Lets say you want to have a mutex for every item in a list with 10k elements. It feels a bit wasteful to use a std::mutex for each of those elements. In Linux std::mutex is 40 bytes, in Windows it’s 80 bytes. But mutexes don’t need to be that big. You can fit a mutex into two bits, and it’s going to be fast. So we could fit a mutex into the low bits of a pointer. If your container already stores pointers, you might be able to store a mutex for each element with zero space overhead, not even any extra operations during initialization. You’d pay no cost until you use a mutex for the first time.
Lets start with a mutex that uses one byte. It’s easy now that C++ has added futexes to the standard:
struct one_byte_mutex
{
void lock()
{
if (state.exchange(locked, std::memory_order_acquire) == unlocked)
return;
while (state.exchange(sleeper, std::memory_order_acquire) != unlocked)

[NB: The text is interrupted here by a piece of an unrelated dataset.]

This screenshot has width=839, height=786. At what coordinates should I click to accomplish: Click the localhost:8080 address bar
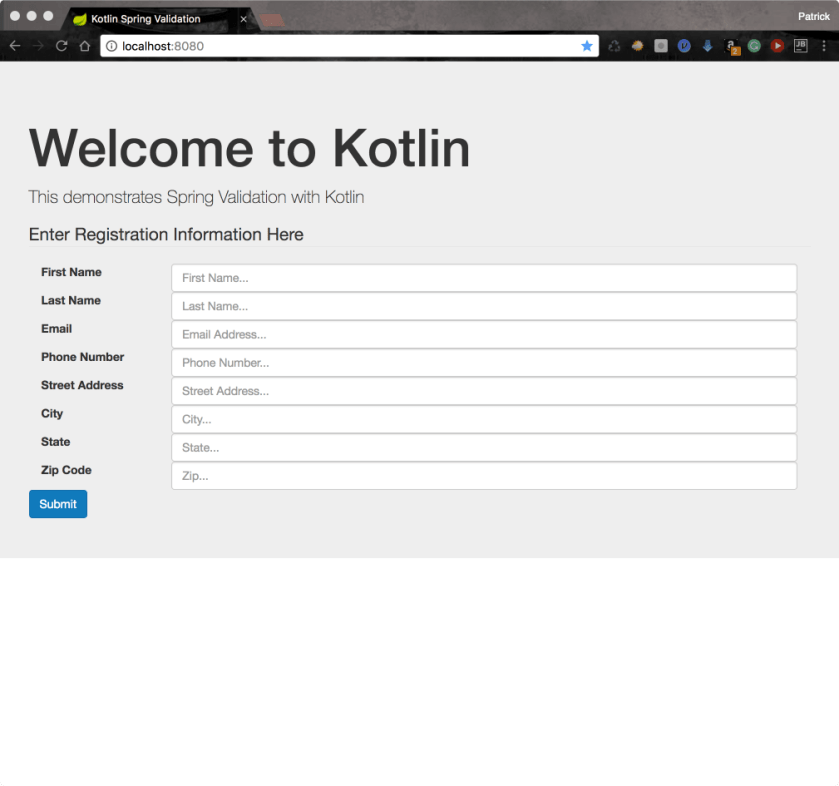pyautogui.click(x=340, y=46)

state.wait(sleeper, std::memory_order_relaxed);
}
void unlock()
{
if (state.exchange(unlocked, std::memory_order_release) == sleeper)
state.notify_one();
}
private:
std::atomic<uint8_t> state{ unlocked };
static constexpr uint8_t unlocked = 0;
static constexpr uint8_t locked = 0b01;
static constexpr uint8_t sleeper = 0b10;
};
The futex operations on here are the call to “wait()” and “notify_one()”. These are like simpler versions of condition variables. The “state.wait(sleeper)” call will put the thread to sleep only if state==sleeper. And “notify_one()” will wake one thread that went to sleep on this variable. You can do this on any atomic variable now. There are no special requirements. How can you sleep and notify on anything? The kernel has a hash table to store sleeping threads which is indexed by the address of the variable. So all you need is a unique address. Most operating systems support this, even Windows. (who, when they copied this idea from Linux, had the chutzpah to patent futexes) If an operating system doesn’t have this, this is implemented with a global hash table in the standard library.

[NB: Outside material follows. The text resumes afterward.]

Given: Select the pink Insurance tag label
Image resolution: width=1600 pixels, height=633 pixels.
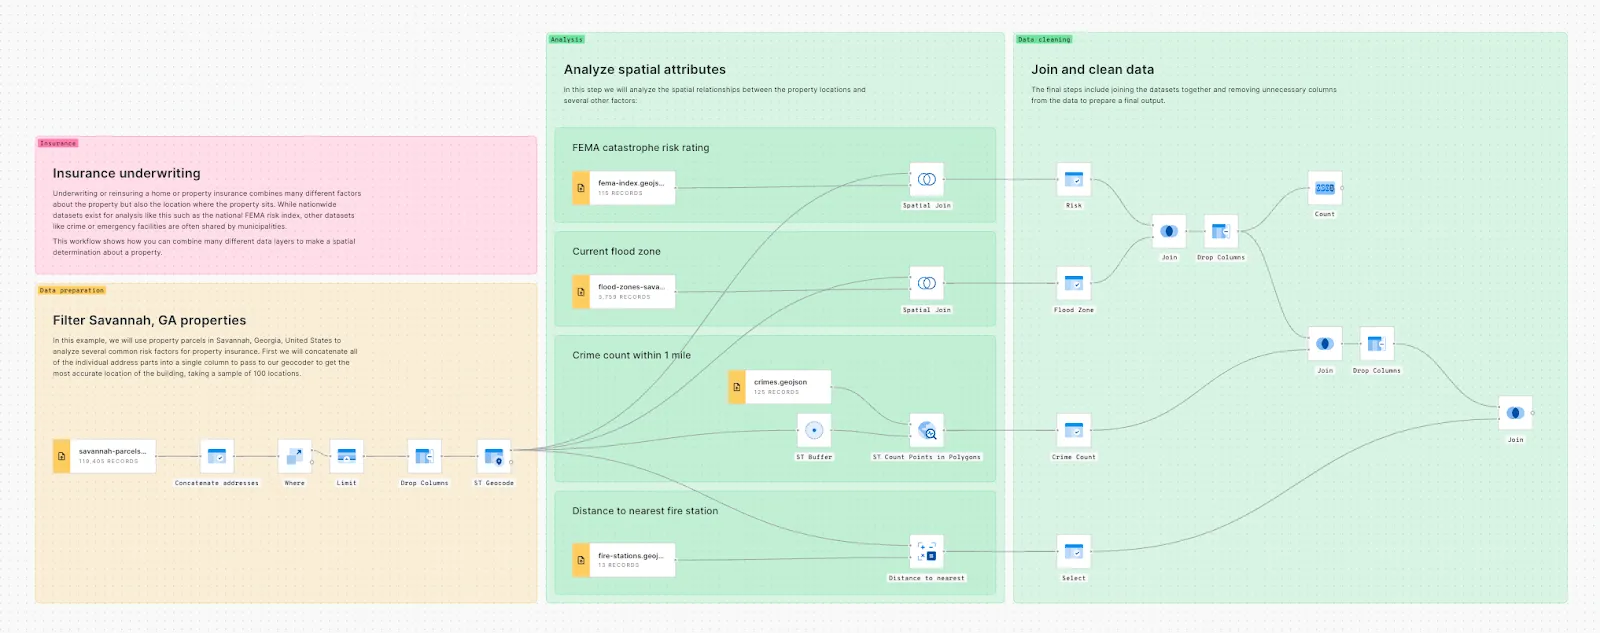Looking at the screenshot, I should (58, 144).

This mutex is optimized for the common case when it is unlocked and there is no contention. In that case we only have to do one exchange() when locking, and one exchange() when unlocking. It’s a bit tricky to convince yourself that this is correct. I verified the implementation in TLA+. The main trick to keeping it simple is that we only try to set the state to “locked” once. If that doesn’t work, we instead set it to “sleeper”. This is necessary because we don’t know how many threads are sleeping, and unlock() clears both bits. So if there was one sleeping thread, it has to set the “sleeper” flag just in case there are others.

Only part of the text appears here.